Brussels and Belgium would be nothing without the variety of beer they have to offer. Visiting this city is therefore an ideal place to take a break and savour the flavours. They are often amber, blond, white, abbey and full of flavor. Without a doubt, Belgium offers the best variety of products in this field.

  • A good, friendly place, admittedly a little touristy but also a must-see, is the Delirium Village near the central Grand Place. You’ll be able to sample a large number of them (over 3,000, apparently) and spend a pleasant evening in a pub-like atmosphere! You can also visit the new microbrewery, And Stoemelings (located at 1, rue du Miroir) which offers craft beers, at the Moederlambic, 8 place Fontainas or bar le guignol (rue voot 32).
  • For cocktail lovers, we recommend a visit to the Sofitel Louise (avenue de la Toison d’or), a contemporary hotel with a tranquil, modern terrace. Its magnificent Crystal Lounge offers a beautiful cocktail menu that changes every month! We tasted the cocktail Last Word with chartreuse, maraschino liqueur, gin and lime for 16 euros.

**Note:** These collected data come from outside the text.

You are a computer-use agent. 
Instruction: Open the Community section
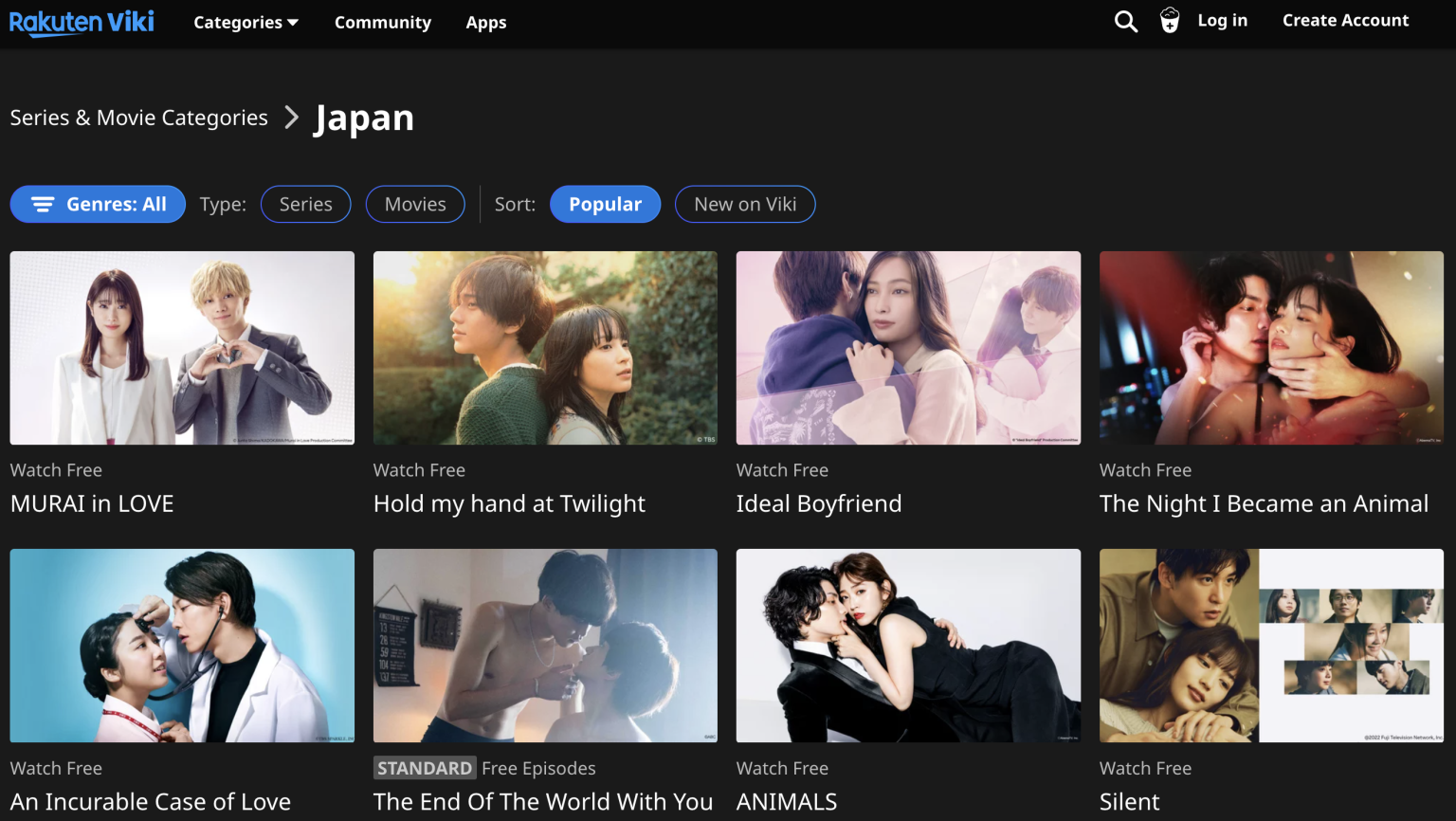[382, 22]
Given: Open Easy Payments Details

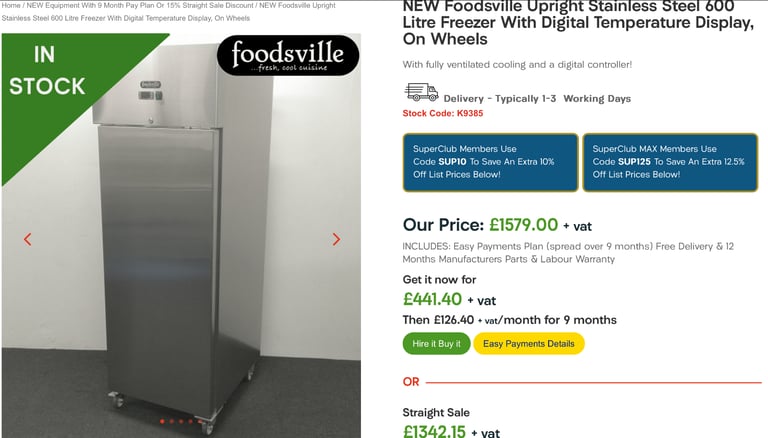Looking at the screenshot, I should 529,343.
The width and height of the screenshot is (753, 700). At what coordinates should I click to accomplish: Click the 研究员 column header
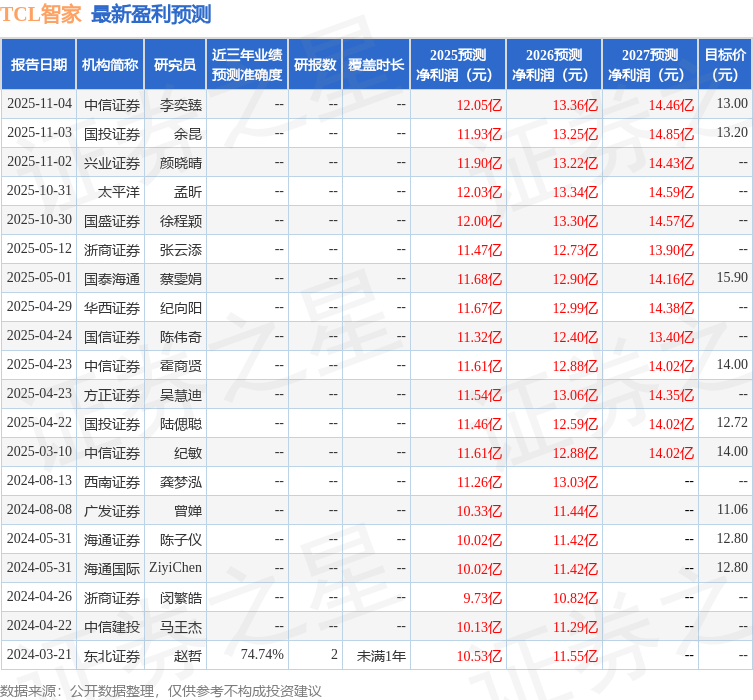[175, 65]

Brussels offers a wide choice of accommodation, from youth hostels to luxury hotels. If you’re looking for a cheap plan, several people have told me about the youth hostel Sleep Well hostel, fairly well located in the center. We’d like you to test 2 hotels for their comfort, design and location. Not easy to choose in this great European city!

Bon Plan: many chain hotels and major hotels slash their prices on weekends. If you’re looking for other types of accommodation, you can always find what you’re looking for here


If you’re looking for a quality hotel in the city of Brussels, we invite you to discover this romantic hotel in the business district, which will not leave you indifferent! This boutique hotel “Hotel Barsey by Warwick“is located in Brussels’ finest neighborhoods, on Avenue Louise, home to numerous luxury boutiques, museums and art galleries.

This is a 4-star hotel with character, blending contemporary and antique styles to bring refinement, glamour and a cozy feel. Elegance is the watchword here. Like it or not, the decor is refined and meticulous, with antique-style moldings, columns and statues.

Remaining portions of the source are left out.